Population (2025-01-01)
- • Total: 1,281
- Website: Official website

= Madrigal de las Altas Torres =

Madrigal de las Altas Torres (in English: Madrigal of the high towers) is a municipality of Spain located in the province of Ávila, autonomous community of Castile and León. Displaying a total area of 106.80 km^{2}. The municipality is located in the northernmost end of the province of Ávila, near the provinces of Salamanca and Valladolid.

The toponym is recorded earliest in the middle ages as Matrigale and Madrigal, whilst the second part of the current placename is a late modern addition. Hitherto a hamlet of the land of Arévalo, Madrigal earned a fuero in 1017 (ratified in 1168), becoming closely linked to the affairs of the House of Trastámara in the late middle ages.

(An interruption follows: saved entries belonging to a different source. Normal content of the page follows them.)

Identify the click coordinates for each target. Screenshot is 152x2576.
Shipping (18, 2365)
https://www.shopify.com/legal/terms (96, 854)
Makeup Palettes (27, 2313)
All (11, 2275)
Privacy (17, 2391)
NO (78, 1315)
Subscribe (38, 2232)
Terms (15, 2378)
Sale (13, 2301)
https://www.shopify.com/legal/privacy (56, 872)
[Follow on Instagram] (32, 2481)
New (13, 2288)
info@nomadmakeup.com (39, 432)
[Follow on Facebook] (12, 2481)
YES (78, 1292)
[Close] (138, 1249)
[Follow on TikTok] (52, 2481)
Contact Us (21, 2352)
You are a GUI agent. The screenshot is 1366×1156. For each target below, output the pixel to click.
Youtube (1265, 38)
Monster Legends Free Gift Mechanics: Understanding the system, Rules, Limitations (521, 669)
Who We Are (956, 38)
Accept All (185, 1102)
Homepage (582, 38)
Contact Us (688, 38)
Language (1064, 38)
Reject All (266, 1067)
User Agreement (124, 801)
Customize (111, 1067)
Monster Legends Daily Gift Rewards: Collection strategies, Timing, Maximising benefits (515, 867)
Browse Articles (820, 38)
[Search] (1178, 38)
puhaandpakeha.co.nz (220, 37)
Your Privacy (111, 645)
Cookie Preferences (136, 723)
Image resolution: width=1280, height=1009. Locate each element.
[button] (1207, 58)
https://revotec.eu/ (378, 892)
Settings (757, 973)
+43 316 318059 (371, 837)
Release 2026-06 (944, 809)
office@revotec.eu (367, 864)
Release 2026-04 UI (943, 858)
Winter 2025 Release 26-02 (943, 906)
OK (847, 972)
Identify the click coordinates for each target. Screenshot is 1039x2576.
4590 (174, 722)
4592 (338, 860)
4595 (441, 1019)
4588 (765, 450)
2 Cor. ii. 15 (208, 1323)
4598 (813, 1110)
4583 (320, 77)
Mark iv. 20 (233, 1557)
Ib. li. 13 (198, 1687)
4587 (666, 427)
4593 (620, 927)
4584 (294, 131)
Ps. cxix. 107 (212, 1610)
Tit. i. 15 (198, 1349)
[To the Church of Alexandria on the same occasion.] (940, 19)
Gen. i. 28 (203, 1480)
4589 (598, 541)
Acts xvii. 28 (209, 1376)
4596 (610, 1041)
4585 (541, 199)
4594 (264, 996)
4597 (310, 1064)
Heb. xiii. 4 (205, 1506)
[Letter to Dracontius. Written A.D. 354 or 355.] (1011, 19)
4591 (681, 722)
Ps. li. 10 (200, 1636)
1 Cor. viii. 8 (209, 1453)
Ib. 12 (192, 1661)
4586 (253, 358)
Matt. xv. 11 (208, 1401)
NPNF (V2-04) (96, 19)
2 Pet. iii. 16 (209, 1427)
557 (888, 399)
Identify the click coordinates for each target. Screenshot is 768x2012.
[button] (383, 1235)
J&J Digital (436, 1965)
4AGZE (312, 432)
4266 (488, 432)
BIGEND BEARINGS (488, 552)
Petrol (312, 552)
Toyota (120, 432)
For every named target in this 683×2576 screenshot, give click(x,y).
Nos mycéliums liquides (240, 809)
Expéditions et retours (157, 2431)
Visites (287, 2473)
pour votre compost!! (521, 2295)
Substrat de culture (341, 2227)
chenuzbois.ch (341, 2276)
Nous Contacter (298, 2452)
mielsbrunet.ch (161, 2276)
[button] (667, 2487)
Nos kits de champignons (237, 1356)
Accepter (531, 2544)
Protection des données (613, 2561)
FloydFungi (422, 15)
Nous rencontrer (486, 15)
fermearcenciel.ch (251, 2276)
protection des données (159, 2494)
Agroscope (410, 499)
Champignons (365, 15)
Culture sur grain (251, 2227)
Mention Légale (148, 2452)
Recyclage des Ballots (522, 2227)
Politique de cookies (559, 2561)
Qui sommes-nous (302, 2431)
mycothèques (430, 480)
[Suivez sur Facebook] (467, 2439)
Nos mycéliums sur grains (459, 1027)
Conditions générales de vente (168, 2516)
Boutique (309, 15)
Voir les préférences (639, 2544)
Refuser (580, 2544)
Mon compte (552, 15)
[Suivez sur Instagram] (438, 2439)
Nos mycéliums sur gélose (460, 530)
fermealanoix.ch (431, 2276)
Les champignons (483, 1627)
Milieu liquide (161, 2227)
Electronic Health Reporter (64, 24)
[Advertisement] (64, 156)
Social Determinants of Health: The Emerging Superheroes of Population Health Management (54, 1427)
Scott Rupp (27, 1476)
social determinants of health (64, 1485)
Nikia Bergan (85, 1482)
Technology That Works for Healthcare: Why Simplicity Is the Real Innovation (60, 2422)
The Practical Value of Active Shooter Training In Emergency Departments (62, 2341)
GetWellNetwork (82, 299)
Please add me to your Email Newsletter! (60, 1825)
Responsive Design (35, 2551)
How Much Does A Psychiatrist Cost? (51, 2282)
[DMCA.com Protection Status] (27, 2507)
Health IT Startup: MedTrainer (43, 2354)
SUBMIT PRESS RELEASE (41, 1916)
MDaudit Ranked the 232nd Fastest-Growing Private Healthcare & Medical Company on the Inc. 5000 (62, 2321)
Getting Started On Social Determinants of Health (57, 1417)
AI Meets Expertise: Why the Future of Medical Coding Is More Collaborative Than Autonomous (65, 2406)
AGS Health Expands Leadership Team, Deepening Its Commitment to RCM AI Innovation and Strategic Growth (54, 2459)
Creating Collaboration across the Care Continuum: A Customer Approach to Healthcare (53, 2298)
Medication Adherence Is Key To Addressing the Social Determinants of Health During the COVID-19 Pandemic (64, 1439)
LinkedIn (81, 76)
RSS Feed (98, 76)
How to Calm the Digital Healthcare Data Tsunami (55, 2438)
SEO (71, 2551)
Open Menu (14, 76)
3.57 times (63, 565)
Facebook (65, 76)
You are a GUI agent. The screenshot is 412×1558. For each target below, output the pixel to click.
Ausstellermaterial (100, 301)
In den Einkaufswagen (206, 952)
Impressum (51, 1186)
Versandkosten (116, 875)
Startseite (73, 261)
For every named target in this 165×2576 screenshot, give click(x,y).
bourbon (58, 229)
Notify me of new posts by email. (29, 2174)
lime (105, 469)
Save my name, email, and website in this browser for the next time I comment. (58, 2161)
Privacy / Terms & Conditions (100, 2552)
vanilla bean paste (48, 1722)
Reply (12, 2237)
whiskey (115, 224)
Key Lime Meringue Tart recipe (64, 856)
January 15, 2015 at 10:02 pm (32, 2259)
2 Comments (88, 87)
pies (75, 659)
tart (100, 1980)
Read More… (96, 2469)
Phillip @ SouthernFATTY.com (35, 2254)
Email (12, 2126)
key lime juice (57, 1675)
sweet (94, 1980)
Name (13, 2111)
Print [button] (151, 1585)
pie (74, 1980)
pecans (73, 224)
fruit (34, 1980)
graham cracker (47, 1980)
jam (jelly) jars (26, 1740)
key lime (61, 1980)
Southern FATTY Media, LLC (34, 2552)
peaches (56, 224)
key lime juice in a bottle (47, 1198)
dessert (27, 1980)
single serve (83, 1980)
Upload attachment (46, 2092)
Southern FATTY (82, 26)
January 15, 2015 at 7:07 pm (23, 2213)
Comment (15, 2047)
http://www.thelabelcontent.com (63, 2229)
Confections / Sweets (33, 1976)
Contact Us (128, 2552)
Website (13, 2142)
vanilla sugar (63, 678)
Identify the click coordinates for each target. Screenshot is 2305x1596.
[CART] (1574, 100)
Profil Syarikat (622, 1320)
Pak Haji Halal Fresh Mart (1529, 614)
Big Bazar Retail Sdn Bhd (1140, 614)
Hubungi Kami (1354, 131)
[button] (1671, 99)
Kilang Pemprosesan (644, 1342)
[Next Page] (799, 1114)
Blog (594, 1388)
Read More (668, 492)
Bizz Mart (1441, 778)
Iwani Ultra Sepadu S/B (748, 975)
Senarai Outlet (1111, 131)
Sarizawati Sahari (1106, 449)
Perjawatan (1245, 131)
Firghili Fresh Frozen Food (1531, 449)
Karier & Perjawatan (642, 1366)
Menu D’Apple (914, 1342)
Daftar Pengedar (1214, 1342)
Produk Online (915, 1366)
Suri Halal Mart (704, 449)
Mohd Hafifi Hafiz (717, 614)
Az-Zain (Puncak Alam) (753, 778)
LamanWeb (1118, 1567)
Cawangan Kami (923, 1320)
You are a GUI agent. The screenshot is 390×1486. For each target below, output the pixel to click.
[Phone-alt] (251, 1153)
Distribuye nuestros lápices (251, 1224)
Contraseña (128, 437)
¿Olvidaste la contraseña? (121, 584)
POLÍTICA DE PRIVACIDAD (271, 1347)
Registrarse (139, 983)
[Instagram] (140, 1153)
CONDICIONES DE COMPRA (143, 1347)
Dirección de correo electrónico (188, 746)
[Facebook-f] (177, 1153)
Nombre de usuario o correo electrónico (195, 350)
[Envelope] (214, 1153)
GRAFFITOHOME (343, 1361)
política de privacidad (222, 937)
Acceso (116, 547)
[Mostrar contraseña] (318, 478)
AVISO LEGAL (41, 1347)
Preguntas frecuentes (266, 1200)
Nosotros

The town was encircled by walls in the Middle Ages (following a near-circular outline). Today some parts of the walls are still preserved, most notably the southwestern part. Madrigal experienced a massive rural flight after the 1950s. The Junta of Castile and León declared the historical centre of the municipality as bien de interés cultural (conjunto histórico) in September 2020.

==Notable people==
- Vasco de Quiroga (1477/1479 Madrigal de las Altas Torres (Ávila) - 1565 Quiroga (Michoacán, México)
- Alonso Tostado (d. 1455)
- Isabella I of Castile (1451–1504), Queen of Castile
- Catalina de Balmaseda y San Martín, prioress, was born here in 1543.